Europe passed the milestone of 250,000 deaths from COVID-19 on Sunday making it the second-hardest hit region after Latin America and the Caribbean, where fatalities have surpassed 350,000.
European nations have ratcheted up restrictions on daily life to tackle soaring infections, with a 44% increase in cases this week.
Nighttime curfews on millions came into force in France this weekend and Switzerland required all its citizens to wear masks in indoor public places.
Europe's death toll makes it the second-hardest hit the region after Latin America and the Caribbean, where fatalities have surpassed 350,000.
The United Kingdom remains Europe's worst-affected country in terms of deaths, accounting for almost one-fifth of fatalities on the continent.
It continues to struggle against the virus, with local officials resisting attempts by ministers to impose restrictions by region.
France counted nearly 30,000 new cases Sunday, close to Saturday's record 32,427 cases. Some 1,900 COVID-19 patients are currently occupying intensive care unit beds, out of France's total capacity of 5,800.
The government has introduced a 9 p.m. to 6 a.m. curfew for at least a month in nine cities including Paris, affecting 20 million people.

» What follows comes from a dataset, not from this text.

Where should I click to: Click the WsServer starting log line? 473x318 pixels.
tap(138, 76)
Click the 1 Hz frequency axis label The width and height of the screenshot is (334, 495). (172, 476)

Those flouting the curfew face a fine of 135 euros ($158) unless they can prove they have a valid reason to be out.
"I'm coming back from the hospital... where my daughter is being operated on," one man told a group of police officers, showing them a one-page document as evidence.
The measures fall short of the blanket confinements imposed in many countries earlier in the year — but raise fears of new, severe restrictions across the continent.
Italy was the first country in Europe to be hit hard by COVID-19 and has the second-highest death toll in the region after Britain, with 36,543 fatalities since the outbreak flared in February, according to official figures.
The country registered 11,705 new coronavirus cases on Sunday, the health ministry said, up from the previous record of 10,925 posted the day before, as the government prepares fresh measures to battle a second wave of the disease.
Italian Prime Minister Giuseppe Conte has announced new measures aimed at halting the spread of coronavirus, moving into vulnerable populations and putting fresh pressure on hospitals.
The restrictions announced Sunday stop short of a curfew like those imposed in Paris and other major French cities. But Italian mayors can close public squares and other gathering places after 9 p.m., permitting access only to reach homes or businesses.
Restaurants and bars are restricted to table service only after 6 p.m., three hours earlier than the previous measures allowed, but can maintain the current midnight closing time.
Local festivals have been banned. Gyms and public swimming pools may remain open — but Conte said they would be closed in a week if they don’t do a better job of following restrictions.
Rome clashed with regional governments over schools, refusing to budge on allowing more distance learning. But there are allowances for high schools to open later, and hold afternoon shifts, to ease pressure on local transport.
COVID-19-related deaths on Sunday increased to 69, up from 47 the day before, the ministry said - far fewer than at the height of the pandemic in Italy in March and April when daily fatalities peaked at more than 900.
The number of intensive care cases reached 750 on Sunday from 705 on Saturday after hitting a low of around 40 in the second half of July.
Stricter measures have been already imposed in some of the hardest-hit regions, including Campania around Naples, which has closed schools for two weeks.
The Swiss government said Sunday it would enforce mask-wearing in all indoor public spaces from Monday and forbid gatherings of more than 15 people, among other restrictions. Several hundred people staged a protest against the new measures outside the government's Federal Palace in Bern.